**AIM OF THE TASK:**
Write out the passage on trade group reactions to the hydrogen credit rules, copying everything from "The Edison Electric" down to "Officer Richard McMahon." without changes.

NEI plans to continue to engage with the administration to ensure the hydrogen credit is implemented “as clearly intended by Congress. Doing so will ensure nuclear energy can fill its full potential in decarbonizing the hardest-to-abate sectors of our economy and will accelerate progress toward a cleaner energy economy,” it said.

The Edison Electric Institute (EEI), a major trade association representing all U.S. investor-owned electric companies, also voiced strong disappointment. “Hydrogen has the potential to be a reliable and affordable tool to reduce emissions in a variety of sectors, including the power sector, and its production and use should be expanded. Treasury’s proposed rules do not offer sufficient flexibility to allow the scale-up that will be necessary to support a U.S. hydrogen economy. Instead, they appear to rely on stringent requirements, particularly given the transition to hourly matching in 2028,” said EEI Senior Vice President, Energy Supply and Finance, and Chief ESG Officer Richard McMahon.

“This would undermine the commercial viability of this nascent domestic sector and severely limit the widespread adoption of hydrogen that is produced using grid-connected facilities,” McMahon added. “As a result, the cost-reducing benefits for hydrogen included in the [IRA] would be squandered, and an important new tool that electric companies and customers could be using to drive down carbon emissions and costs would be sidelined.” EEI ”continues to support using annual matching requirements for the 45V credit, and we appreciate that the proposal initially would allow annual matching. We look forward to working with Treasury to finalize rules that help to unleash this transformational technology, not limit it,” he said.

NEI and EEI’s concerns were notably also echoed by the American Council on Renewable Energy (ACORE), a national non-profit organization focused on advancing renewable energy through finance and policy. “While we’ve been eagerly awaiting the Administration’s proposal on 45V guidance for the clean hydrogen PTC, we are concerned with the lack of flexibility in the proposed rule and the impact it may have in jump-starting a hydrogen industry at scale,” said Ray Long, ACORE president and CEO.

“As our analysis with E3 demonstrated, an annual match accounting approach could help unleash America’s nascent clean hydrogen industry and accelerate our energy transition.” ACORE also said it plans to continue to work with the administration throughout the comment period. “We remain hopeful the final rule ultimately released has the needed flexibility to support the scale and role that hydrogen can play in achieving our decarbonization goals,” Long said.

Some trade groups, however, celebrated the rules. “We’re thrilled to see this critical guidance that will help drive demand for domestic solar manufacturing,” said Mike Carr, executive director of the Solar Energy Manufacturers for America Coalition. “We especially appreciate the thoughtful approach the Biden-Harris Administration took to find a middle ground for industry stakeholders on additionality, deliverability, and hourly-matching requirements, that we believe will align with our shared climate goals while letting this industry grow.”

**DATA SEGMENT:**
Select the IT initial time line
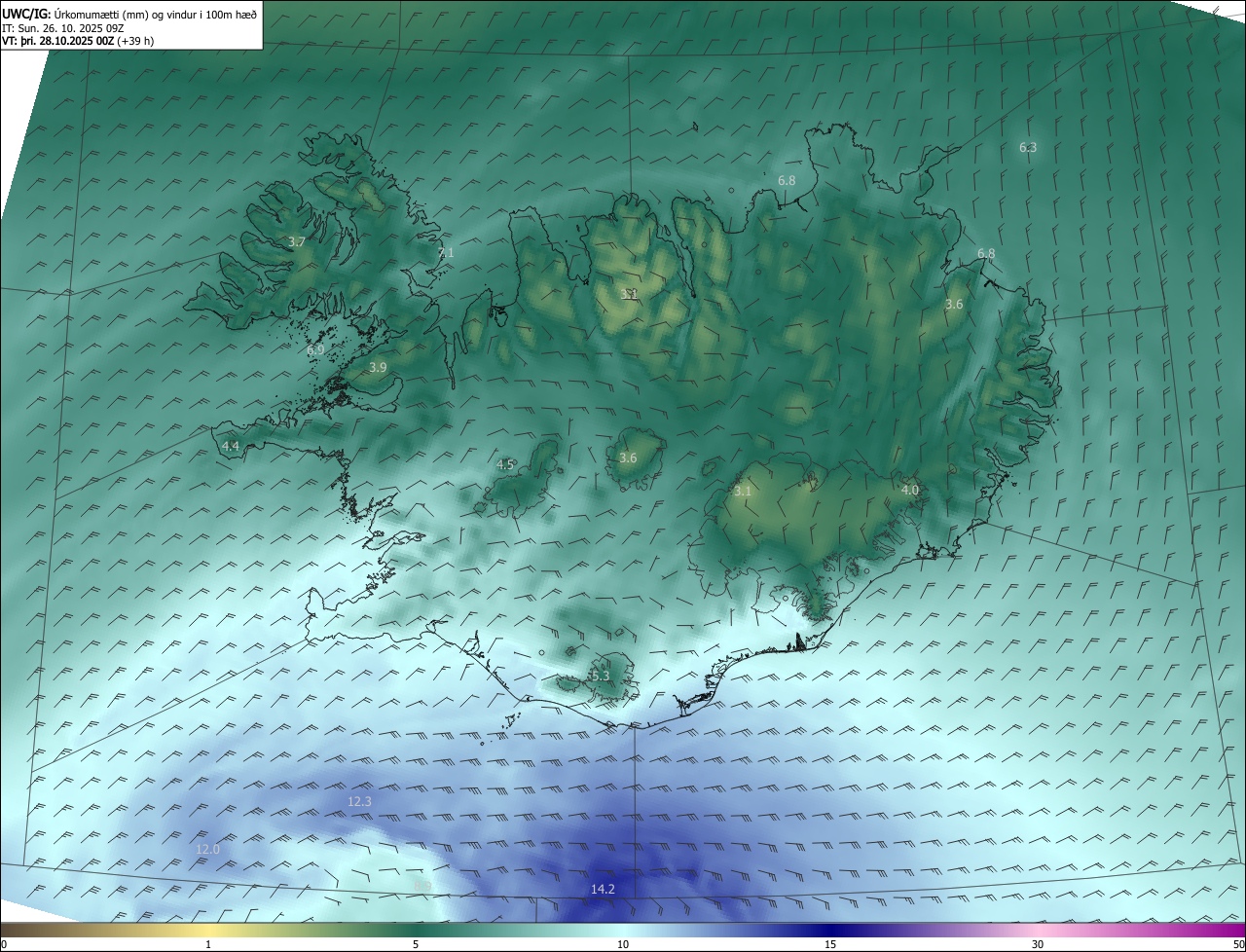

**COMPLETED TASK:**
The Edison Electric Institute (EEI), a major trade association representing all U.S. investor-owned electric companies, also voiced strong disappointment. “Hydrogen has the potential to be a reliable and affordable tool to reduce emissions in a variety of sectors, including the power sector, and its production and use should be expanded. Treasury’s proposed rules do not offer sufficient flexibility to allow the scale-up that will be necessary to support a U.S. hydrogen economy. Instead, they appear to rely on stringent requirements, particularly given the transition to hourly matching in 2028,” said EEI Senior Vice President, Energy Supply and Finance, and Chief ESG Officer Richard McMahon.